I guess you could deduce we're probably writable if tx_irq_enabled is false, but that isn't 100% I think - Iwould have to ponder exact buffer fills.
And it doesn't solve the original problem or lock confusion - we're also calling SerialBase::writeable() from interrupt, not just that write call. I think we have to do it like that to ensure we fill the serial buffer to deassert and retrigger the interrupt, if it's edge-based. Writing 1 byte per interrupt may not be sufficient - IRQ as we became writable, after writing a byte still still writable, no new interrupt.
The interrupt enable/disable logic and pump flow was largely copied from the original BufferedSerial - basically because I had good confidence that it had worked with a wide variety of serial HALs. I didn't fancy trying anything new, figuring that it was managing to avoid any API landmines.

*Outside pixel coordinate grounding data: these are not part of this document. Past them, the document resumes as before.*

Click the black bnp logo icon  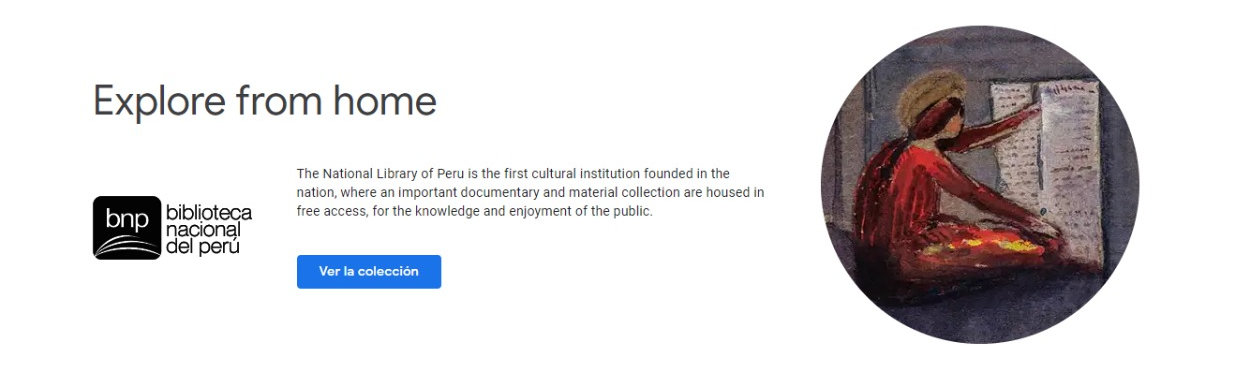[127, 228]
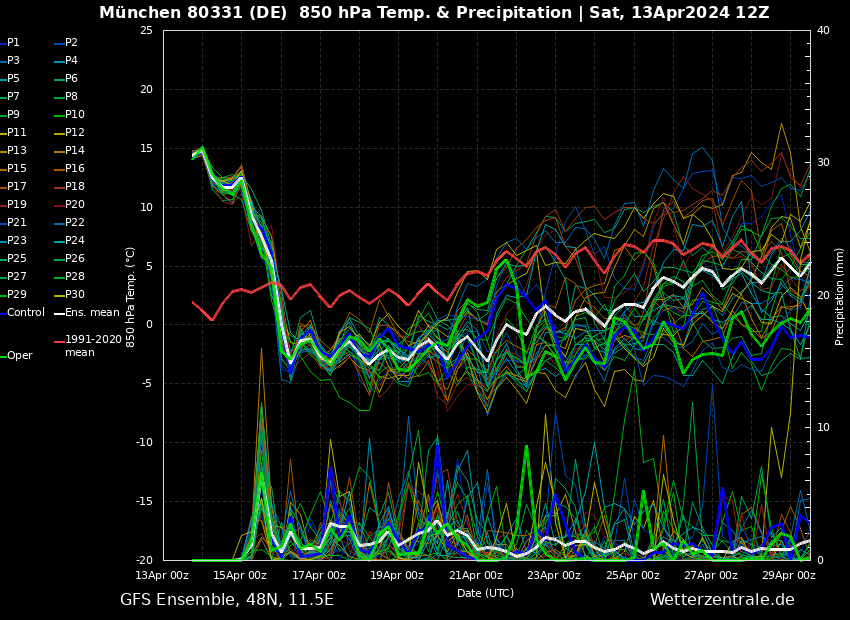Screen dimensions: 850x620
Task: Click the P30 legend entry
Action: click(x=74, y=295)
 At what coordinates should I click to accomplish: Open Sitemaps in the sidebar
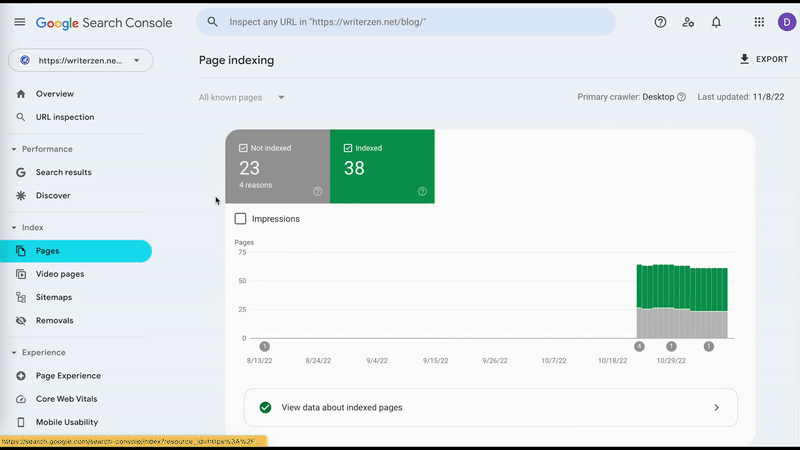(x=53, y=297)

Hi @kjbracey-arm, that is understandable. I think buffered serial got around the problem by not having a lock at all.
As for the call to writeable, this is only done in tx_irq(). If there isn't a transfer in progress, write() simulates an isr by calling tx_irq() in a critical section, which is where the problem comes in. If you remove the check of writeable from tx_irq then it would fix both write() and the isr.
I'm not saying you need to go with this change. I just wanted to propose it, since could potentially be a smaller and more straight forward change. The lock and unlock functions of SerialBase could be used as the lock for both. I'll leave the call to if you want to do it this way, or with the existing implementation up to you and @hasnainvirk. Either way works for me.

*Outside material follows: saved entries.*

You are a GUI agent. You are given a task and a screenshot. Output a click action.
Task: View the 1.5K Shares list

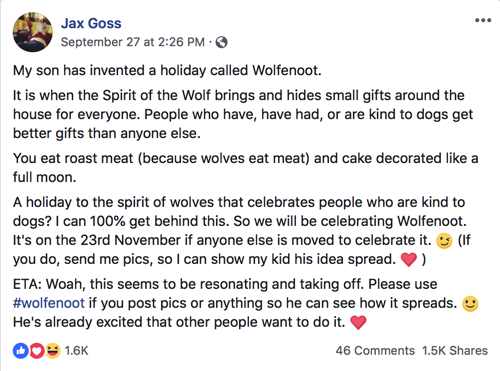click(x=455, y=351)
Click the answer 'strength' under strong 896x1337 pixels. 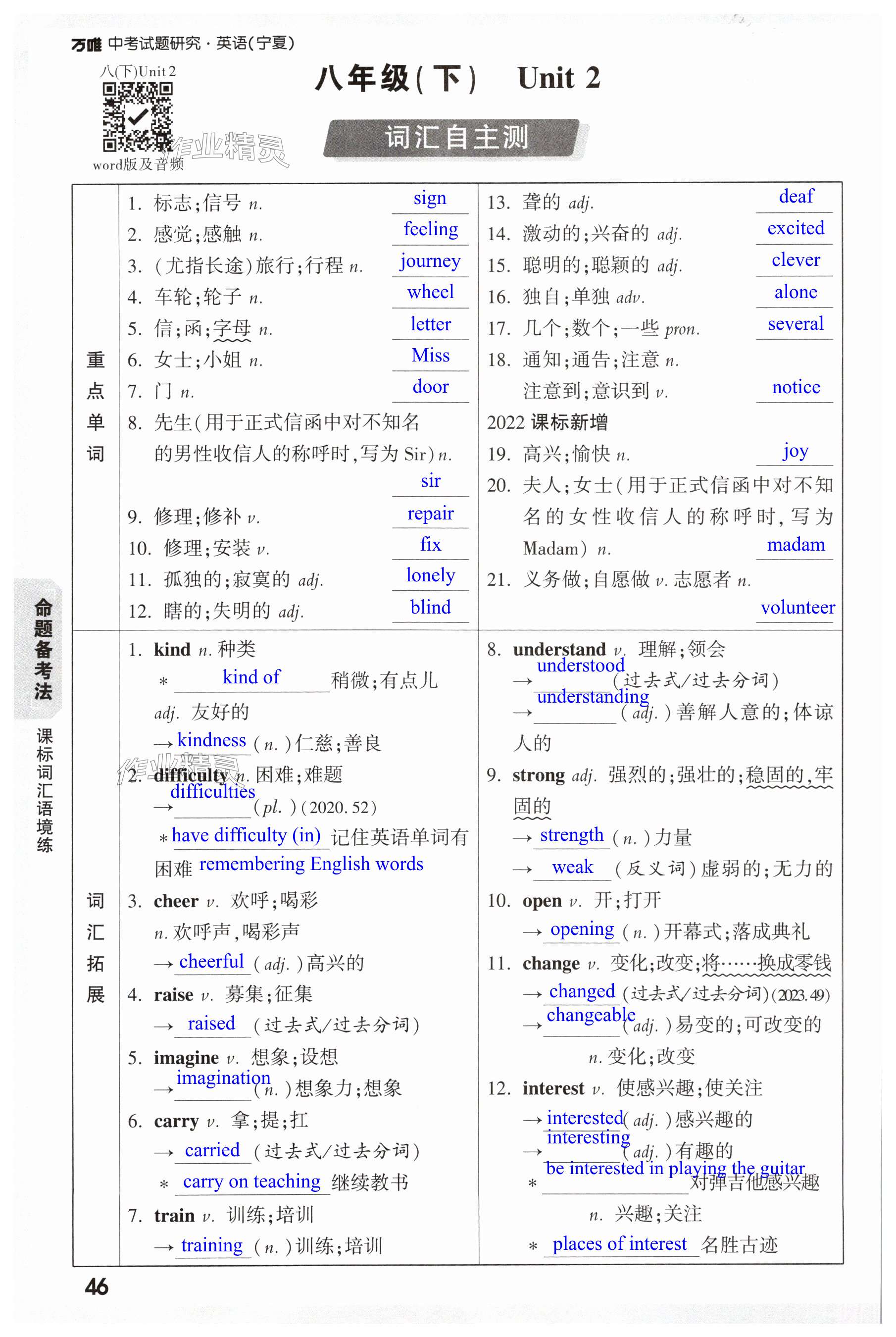pyautogui.click(x=571, y=834)
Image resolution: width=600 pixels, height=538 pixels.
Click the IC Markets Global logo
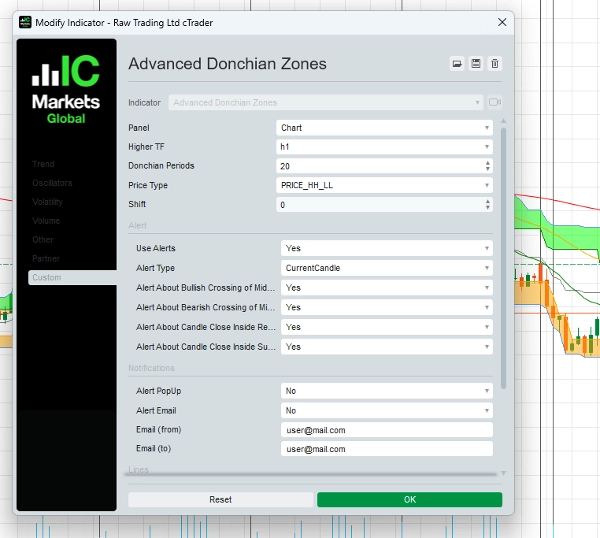[x=66, y=90]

I don't believe any changes are required to this PR.
@c1728p9 has been suggesting some different ways of implementing the data pump, but they're as yet unproven. And he said "Either way works for me."
This PR avoids the new asserts without changing the proven data pump behaviour. It was never intended that there be any SerialBase mutex claims, and during development the accidental mutex claims just failed silently, as they do now with debug off.